Снова угрожая молодому человеку кинжалом, доктор продолжал:
- Но вполне ли ты уверен, что встретишь там свою возлюбленную?
- Что вы хотите этим сказать?
- Ты готов покончить с собой или позволить себя убить, для того чтобы соединиться с Эстер, не правда ли?
- Конечно.
- Ну, а если, вместо чтобы соединять души, смерть просто-напросто разлучает тела? А если она не придет на свидание, вернее, вы оба туда не пойдете? Наиболее здравомыслящие люди упрямо верят в небытие.
- Боже мой! Боже мой! - в отчаянии прохрипел Эусеб, - неужели этот демон не устанет меня истязать?
- Истязать тебя? Ни в коем случае. Вот уже три часа ты заблуждаешься, а я пытаюсь вернуть тебя на истинный путь. Собственно говоря, - проговорил доктор, как будто размышляя вслух, - мне незачем держать тебя под моим коленом, чтобы, когда мне захочется, отнять твою жизнь; тебе, должно быть, крайне неудобно в таком положении, я тоже расположился не лучшим образом, так что давай встанем и поговорим.
И доктор, перейдя от слов к делу, отпустил запястья Эусеба, зажатые словно в тисках, поднялся сам и, протянув руку, помог встать и ему.
Покончив с этим, Базилиус попросил:
- Дай мне на что-нибудь сесть, дорогой Эусеб.

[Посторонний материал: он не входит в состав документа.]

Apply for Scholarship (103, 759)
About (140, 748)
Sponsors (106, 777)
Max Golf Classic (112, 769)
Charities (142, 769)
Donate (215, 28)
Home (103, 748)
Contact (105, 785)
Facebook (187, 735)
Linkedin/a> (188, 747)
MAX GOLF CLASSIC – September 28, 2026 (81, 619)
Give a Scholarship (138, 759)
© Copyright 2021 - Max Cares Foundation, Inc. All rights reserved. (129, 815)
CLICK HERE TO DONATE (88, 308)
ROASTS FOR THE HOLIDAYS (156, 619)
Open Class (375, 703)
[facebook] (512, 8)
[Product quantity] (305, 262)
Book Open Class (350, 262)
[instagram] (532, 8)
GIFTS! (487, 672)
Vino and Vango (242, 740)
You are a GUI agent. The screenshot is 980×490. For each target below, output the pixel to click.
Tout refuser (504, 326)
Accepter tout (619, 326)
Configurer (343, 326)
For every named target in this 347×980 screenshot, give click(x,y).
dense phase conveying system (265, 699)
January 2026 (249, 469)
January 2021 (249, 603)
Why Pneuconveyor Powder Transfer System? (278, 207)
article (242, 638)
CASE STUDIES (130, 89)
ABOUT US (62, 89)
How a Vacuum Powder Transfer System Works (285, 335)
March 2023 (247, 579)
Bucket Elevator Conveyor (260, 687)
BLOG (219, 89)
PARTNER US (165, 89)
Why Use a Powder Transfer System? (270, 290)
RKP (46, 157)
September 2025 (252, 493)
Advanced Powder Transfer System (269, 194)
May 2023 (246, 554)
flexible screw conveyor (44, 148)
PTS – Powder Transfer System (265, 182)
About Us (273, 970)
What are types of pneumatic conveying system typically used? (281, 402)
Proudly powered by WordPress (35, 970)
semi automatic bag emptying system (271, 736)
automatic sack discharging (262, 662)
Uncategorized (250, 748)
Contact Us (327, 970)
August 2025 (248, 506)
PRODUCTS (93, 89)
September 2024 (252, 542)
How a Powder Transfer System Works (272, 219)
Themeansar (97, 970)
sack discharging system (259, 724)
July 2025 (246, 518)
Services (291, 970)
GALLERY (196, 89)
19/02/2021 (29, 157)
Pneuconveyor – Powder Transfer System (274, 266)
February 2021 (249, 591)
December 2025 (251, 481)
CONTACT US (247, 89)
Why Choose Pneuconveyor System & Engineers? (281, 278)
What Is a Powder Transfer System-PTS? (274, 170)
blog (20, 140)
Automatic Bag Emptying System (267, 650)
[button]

Сам не зная почему, Эусеб подчинился воле доктора и послушно вытащил на середину комнаты бамбуковый табурет.
Но сам он остался стоять.
Доктор, поблагодарив его, как можно прочнее уселся на своем табурете и сказал:
- Теперь, дорогой мой Эусеб, когда вы немного успокоились, не кажется ли вам, что вы слишком торопитесь со всем покончить?
- Чего мне еще ждать? - спросил молодой человек. - Разве моя Эстер не умерла?
И он указал на окоченелый труп своей жены.
- Да, согласен, она действительно мертва. Но вполне ли ты уверен, бедный дурачок, что, с тех пор как ты лишился любимой женщины, в жизни для тебя не осталось ни радостей, ни утешения?